Incorporating group-wise parameters allows us to model each group separately, and a model becomes hierarchical when we treat the parameters of the prior distribution as unknown. These parameters, known as hyperparameters, are assigned their own prior distribution, referred to as a hyperprior, and are learned during the model fitting process. Similarly as priors, the hyperpriors should be set so they reflect ranges of possible hyperparameter values. Conceptually, these hyperparameters and hyperpriors operate at a higher level of hierarchy, hence the name.
For example, let’s consider the beta-binomial model discussed in Episode 1. We used it to estimate the prevalence of left-handedness based on a sample of 50 students. If we were to include additional information, such as the students’ majors, we could extend the model as follows:
\[X_g \sim \text{Bin}(N_g, \theta_g) \\ \theta_g \sim \text{Beta}(\alpha, \beta) \\ \alpha, \beta \sim \Gamma(2, 0.1).\]
Here, the subscript \(g\) indexes the groups based on majors. The group-specific prevalences for left-handedness \(\theta_g\) are assigned a beta prior with hyperparameters \(\alpha\) and \(\beta\) which are treated as random variables. The final line indicates the hyperprior \(\Gamma(2, 0.1)\) governing the prior beliefs about the hyperparameters.
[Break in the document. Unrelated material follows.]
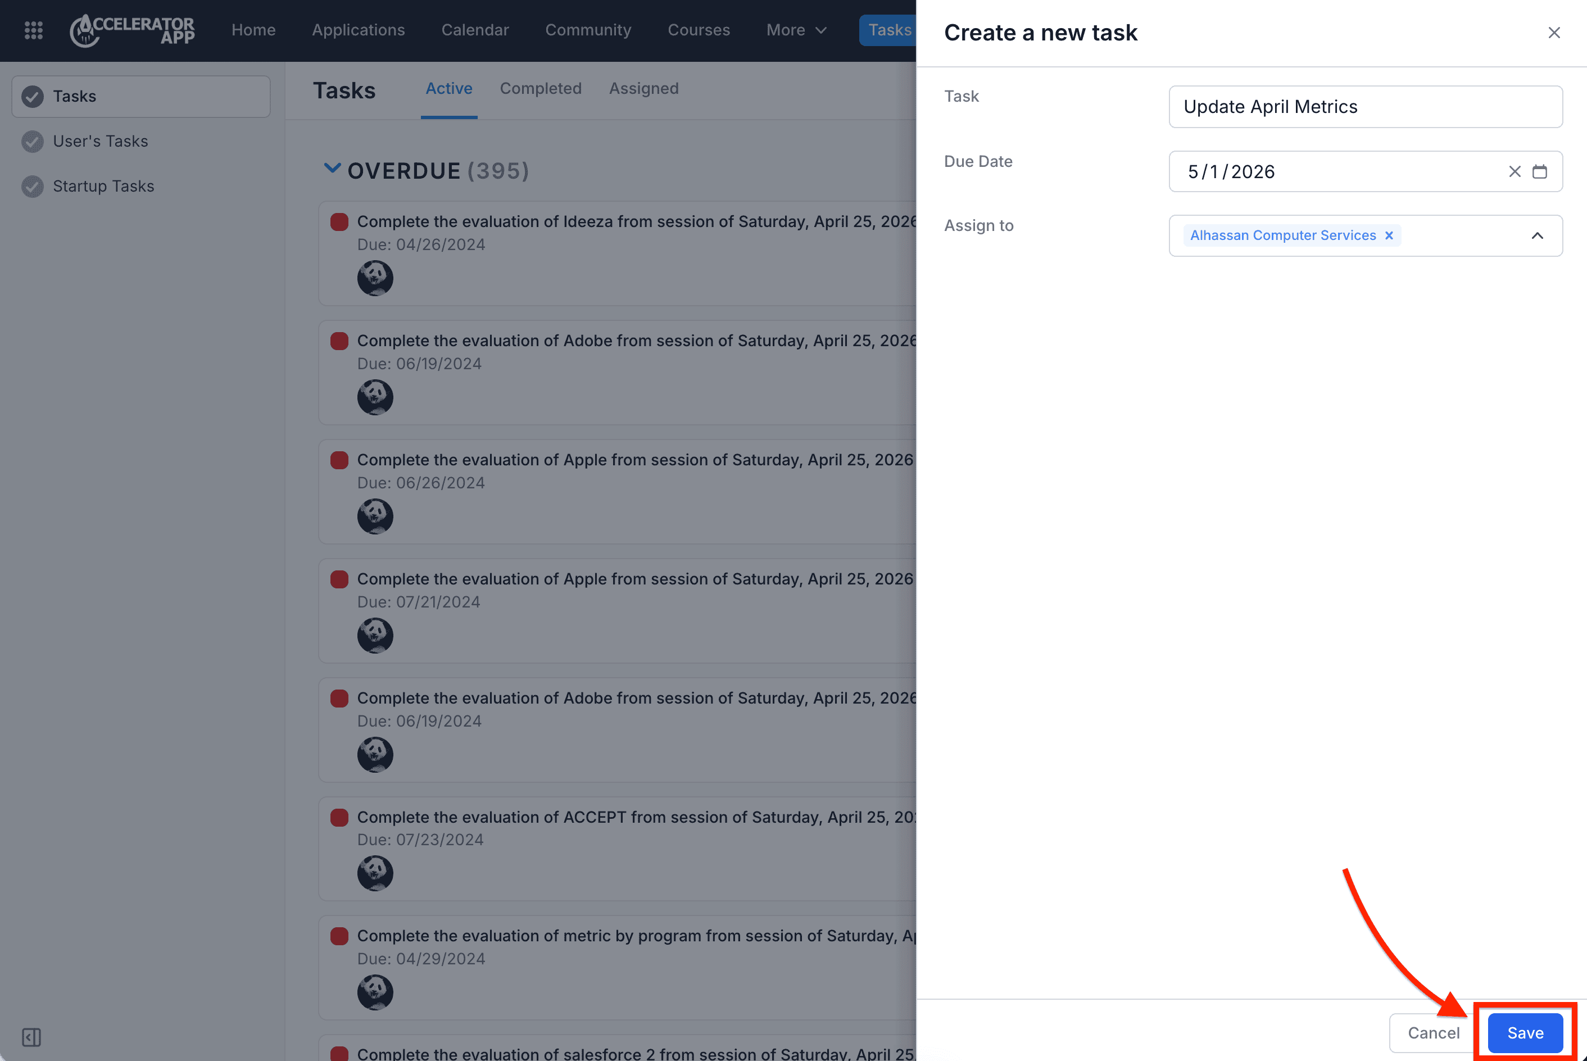Screen dimensions: 1587x1061
Task: Expand the More navigation dropdown
Action: coord(796,30)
In this hierarchical beta-binomial model, students are considered exchangeable within their majors but no longer across the entire population. However, an underlying assumption of similarity exists between the groups since they share a common prior, that is learned. This way the groups are not entirely independent but are not treated as equal either.
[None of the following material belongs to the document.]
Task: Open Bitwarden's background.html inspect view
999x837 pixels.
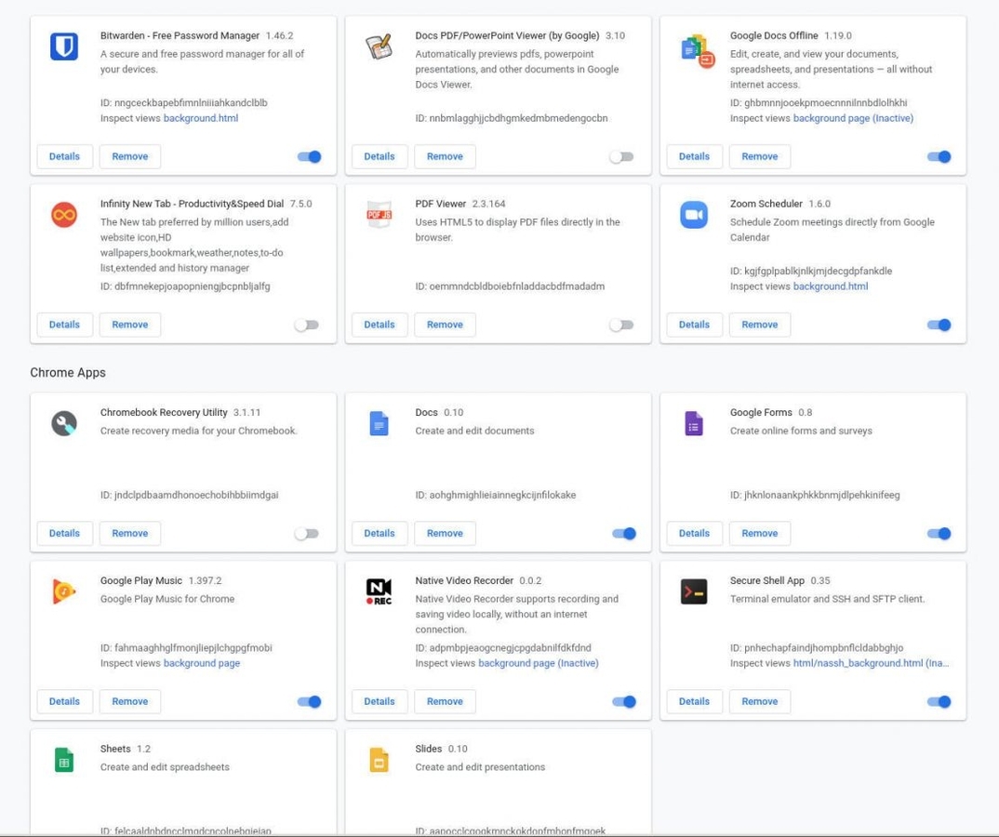Action: point(201,118)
One of the key advantages of Bayesian hierarchical models is their capacity to leverage information across groups. By pooling information from various groups, these models can yield more robust estimates, particularly when data availability is limited.
Another distinction from non-hierarchical models is that the prior, or the population distribution, of the parameters is learned in the process. This population distribution can provide information into parameter variability on a broader scale, even for groups where data is scarce or completely missing. For instance, if we had data on the handedness of students majoring in natural sciences, the population distribution can give insights into students in humanities and social sciences as well.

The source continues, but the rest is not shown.